§ Cuplikan Halaman
_____

0 Comment


Bantahan untuk Luqman Ba’abduh dan Buku Mereka Adalah Teroris (bag. 1)

Koreksi Buku Mereka Adalah Teroris karya Luqman Ba’abduh (bag. 1)

laskar jihad, luqman ba'abduh, buku mereka adalah teroris
Assalamu’alaikum warahmatullah.
Banyak komentar yang menyatakan bahwa kawan-kawan yang pernah tergabung dalam FKAWJ & LJ sudah bertaubat termasuk saudara Luqman Ba’abduh dari berbagai kesalahan yang disebutkan, lantas mengapa kok masih juga diungkit-ungkit?
Jawaban: benar demikian yang saja dengar dan baca, dan ini bukanlah hal yang baru bagi saya, akan tetapi saya masih merasa sikap taubat tersebut masih tidak sempurna, dengan sebab beberapa hal berikut:
  1. Betapa banyak dari saudara-saudara kita yang dimusuhi, diklaim sururi atau dinyatakan sebagai ahlul bid’ah hanya karena menyelisihi dan tidak sudi untuk andil dalam apa yang mereka sebut-sebut sebagai jihad, akan tetapi hingga kini tidak ada perubahan sikap dari saudara-saudara kita mantan FKAWJ & LJ.

_____

§ Petunjuk Tertulis
Lanjutkan tulisan bantahan atas buku Mereka Adalah Teroris di atas, mulai tepat setelah kalimat terakhirnya.

§ Data Sumber
_____

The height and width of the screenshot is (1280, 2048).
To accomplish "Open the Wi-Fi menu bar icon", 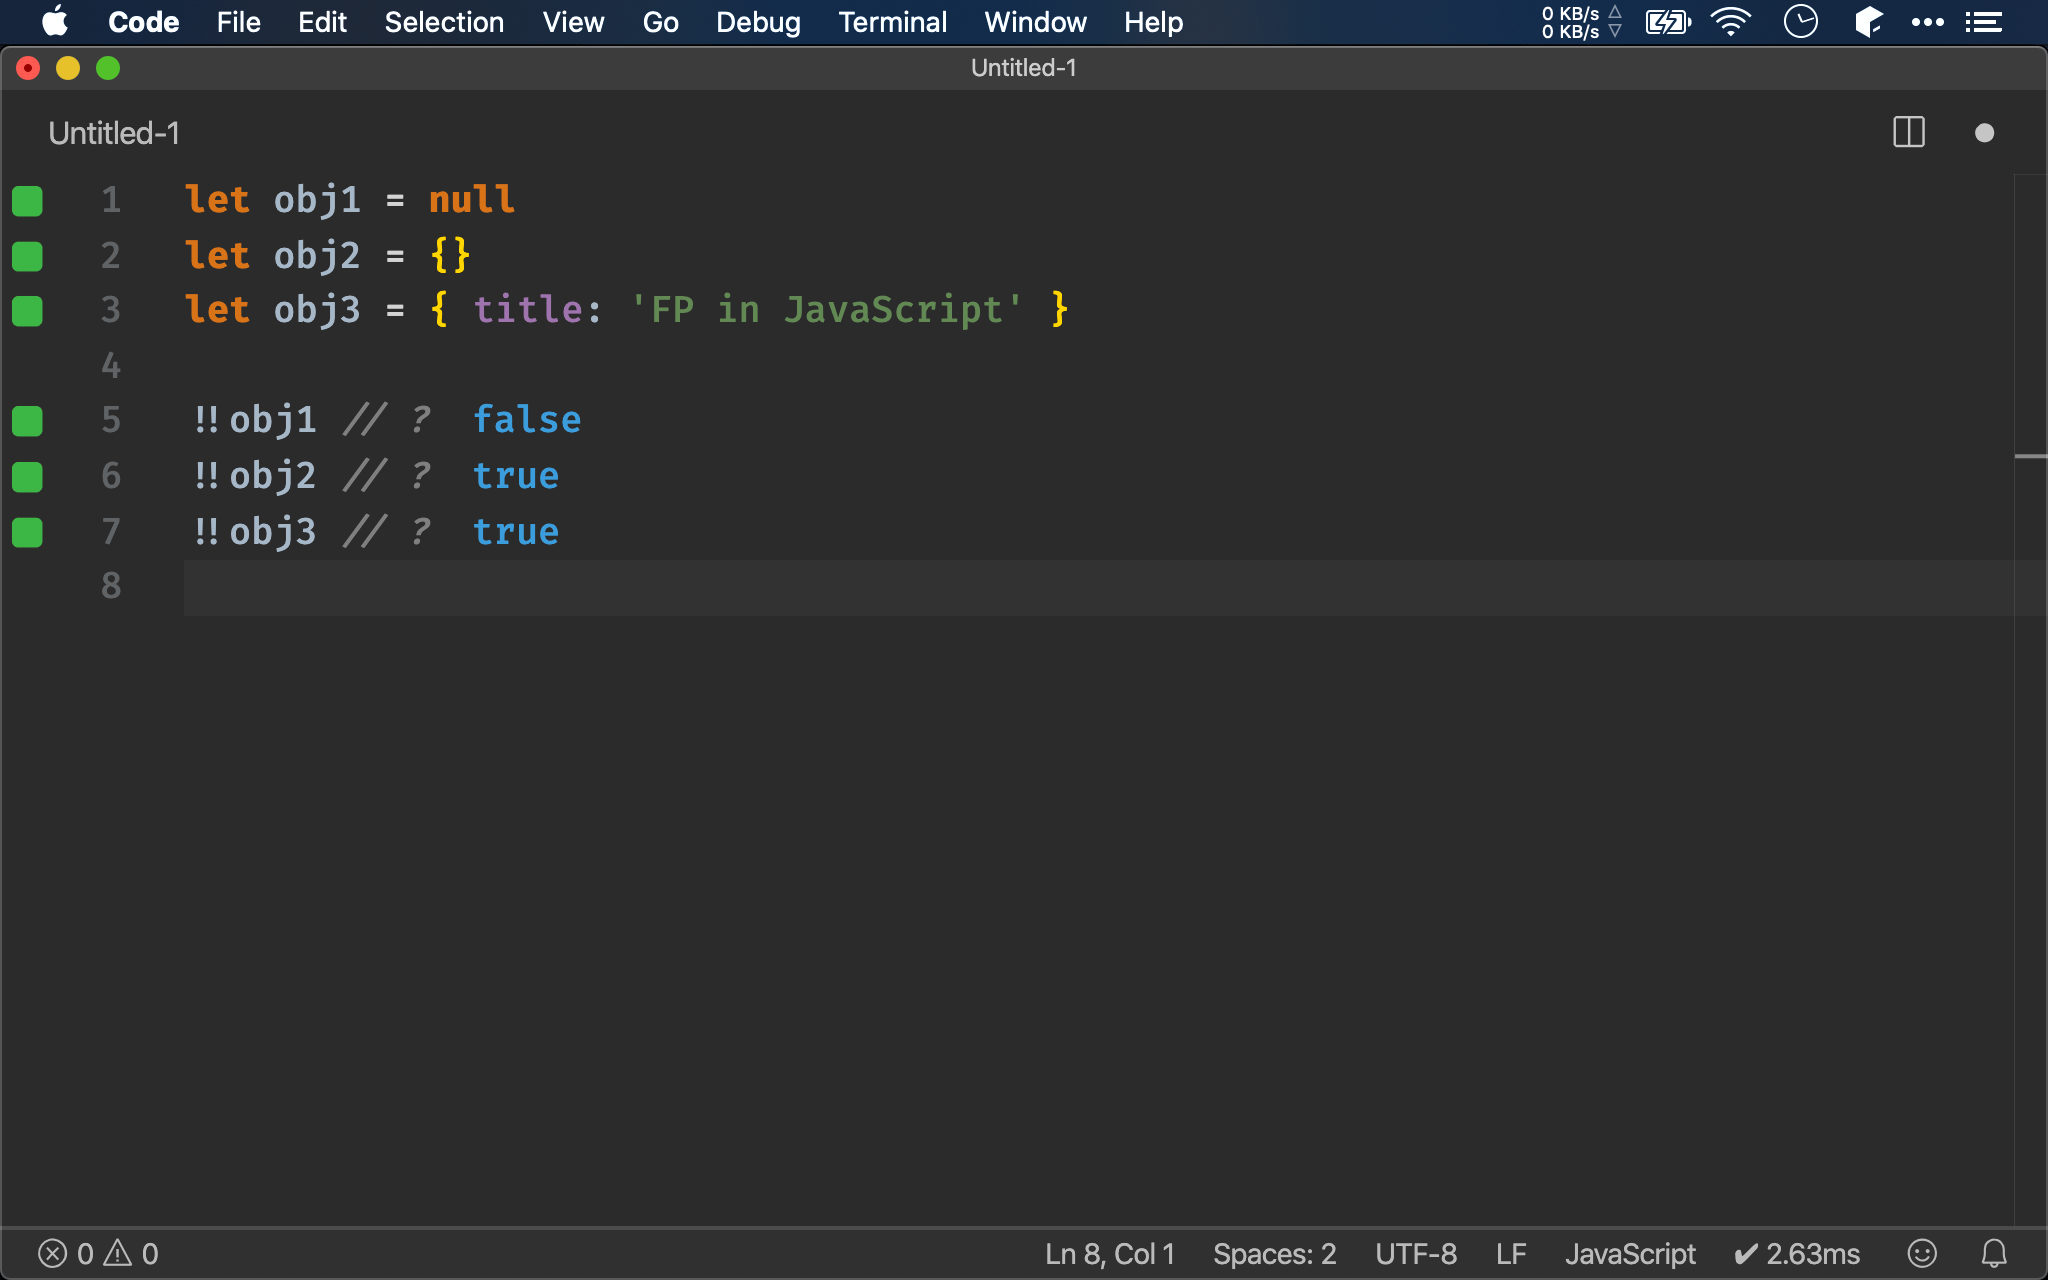I will [x=1730, y=22].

_____

§ Jawaban Latihan
  2. Dahulu dan hingga saat ini saudara-saudara kita yang pernah tergabung di FKAWJ& LJ senantiasa mengatakan bahwa jihad mereka berdasarkan fatwa ulama’, sampai-sampai terkesan itu adalah sikap seluruh ulama’ sehingga mereka menganggap orang yang tidak sepaham dengan jihad mereka dianggap telah menggembosi jihad yang syar’i. Padahal setiap orang tahu bahwa ulama’ tidak semuanya sepakat dengan pendapat tersebut, bahkan kebanyakan ulama’ tidak menyetujui jihad Ambon tersebut, termasuk Syeikh Muhammad bin Sholeh Al Utsaimin, Abdul Muhsin Al Abbad, Sholeh As Suhaimy, dan ulama’-ulama’ lainnya. Sehingga semestinya ada upaya untuk meluruskan fakta ini dan upaya pembersihan nama saudara-saudara mereka yang telah mereka tuding secara sepihak tanpa alasan yang dibenarkan telah menggembosi jihad syar’i. Nyatanya hingga saat ini hal tersebut tidak terjadi.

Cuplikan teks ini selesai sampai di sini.